● SOURCE EXTRACT
Cricket is not a business

Why the ECB's new chairman, Giles Clarke, is wrong

30-Oct-2007


Clarke: "I was portrayed as a combination of Hitler and Attila the Hun for taking cricket off terrestrial television, but it was the right thing to do" © Getty Images
A month after being elected as the new chairman of the England and Wales Cricket Board, Giles Clarke has just made his first mistake. Talking to Mike Atherton in the Sunday Telegraph, Clarke said: "Cricket, ultimately, is another business."
No, it's not. The bottomline in business is profit; the bottomline in sport is a mixture of success and entertainment. Cricket lovers might argue about the balance between those two ideals, but they wouldn't devote much of the conversation to the merits of profit, which is sometimes necessary in sport, and seldom sufficient. How many India fans would swap the World Twenty20 trophy for some black ink on the BCCI's next balance sheet?
To be fair, Clarke soon showed, when Atherton protested, that he is aware that sport has another dimension, a grip on our hearts and minds that few businesses come anywhere near. He has already made quite a few noises about the responsibilities of those in the England set-up, which is encouraging. But one of his responsibilities is to see cricket as it really is.

● DATA LINES
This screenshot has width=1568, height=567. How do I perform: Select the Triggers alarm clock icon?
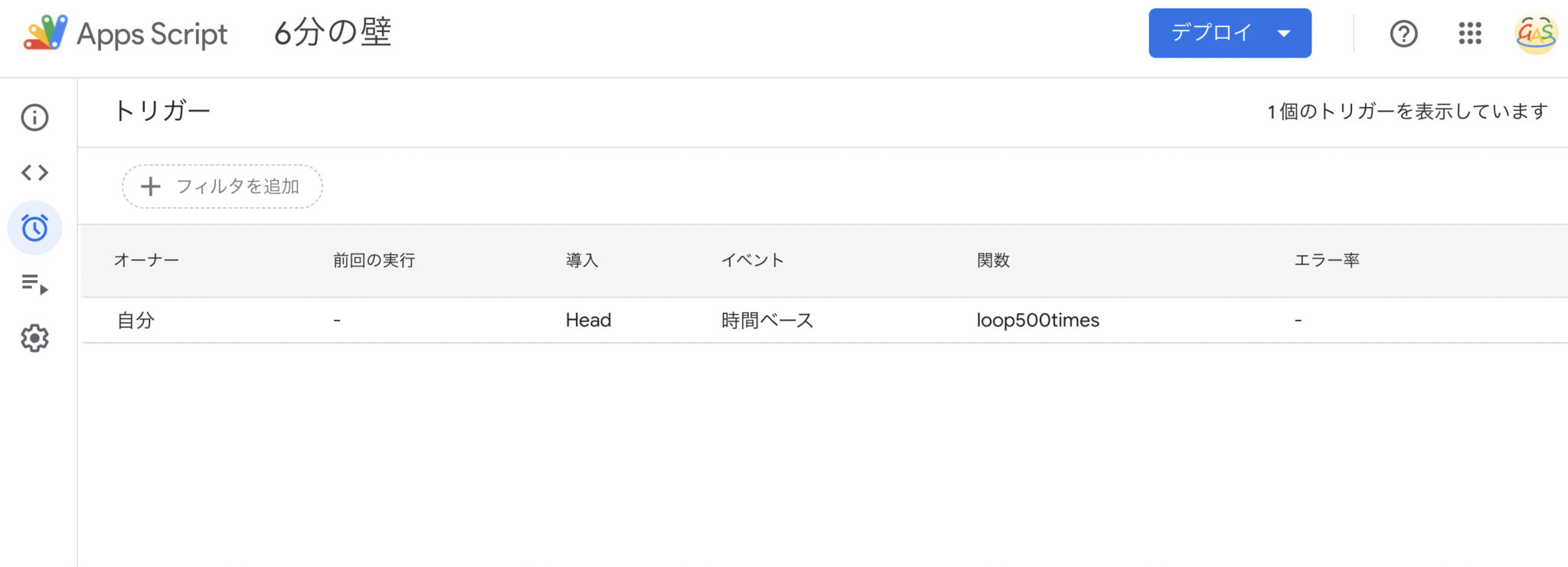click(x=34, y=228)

...

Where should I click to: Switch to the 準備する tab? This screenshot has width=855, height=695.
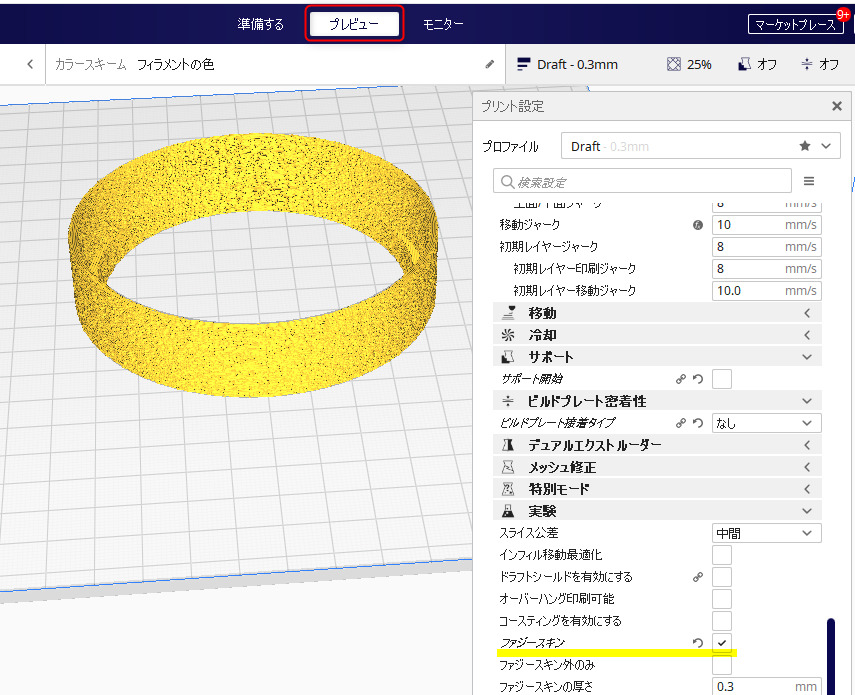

● EXERCISE REQUIREMENTS
Reproduce the column on cricket not being a business in full, word for word. The entries were taken from a different source than the column.

● EXERCISE RESULT
Cricket is not a business

Why the ECB's new chairman, Giles Clarke, is wrong

30-Oct-2007


Clarke: "I was portrayed as a combination of Hitler and Attila the Hun for taking cricket off terrestrial television, but it was the right thing to do" © Getty Images
A month after being elected as the new chairman of the England and Wales Cricket Board, Giles Clarke has just made his first mistake. Talking to Mike Atherton in the Sunday Telegraph, Clarke said: "Cricket, ultimately, is another business."
No, it's not. The bottomline in business is profit; the bottomline in sport is a mixture of success and entertainment. Cricket lovers might argue about the balance between those two ideals, but they wouldn't devote much of the conversation to the merits of profit, which is sometimes necessary in sport, and seldom sufficient. How many India fans would swap the World Twenty20 trophy for some black ink on the BCCI's next balance sheet?
To be fair, Clarke soon showed, when Atherton protested, that he is aware that sport has another dimension, a grip on our hearts and minds that few businesses come anywhere near. He has already made quite a few noises about the responsibilities of those in the England set-up, which is encouraging. But one of his responsibilities is to see cricket as it really is.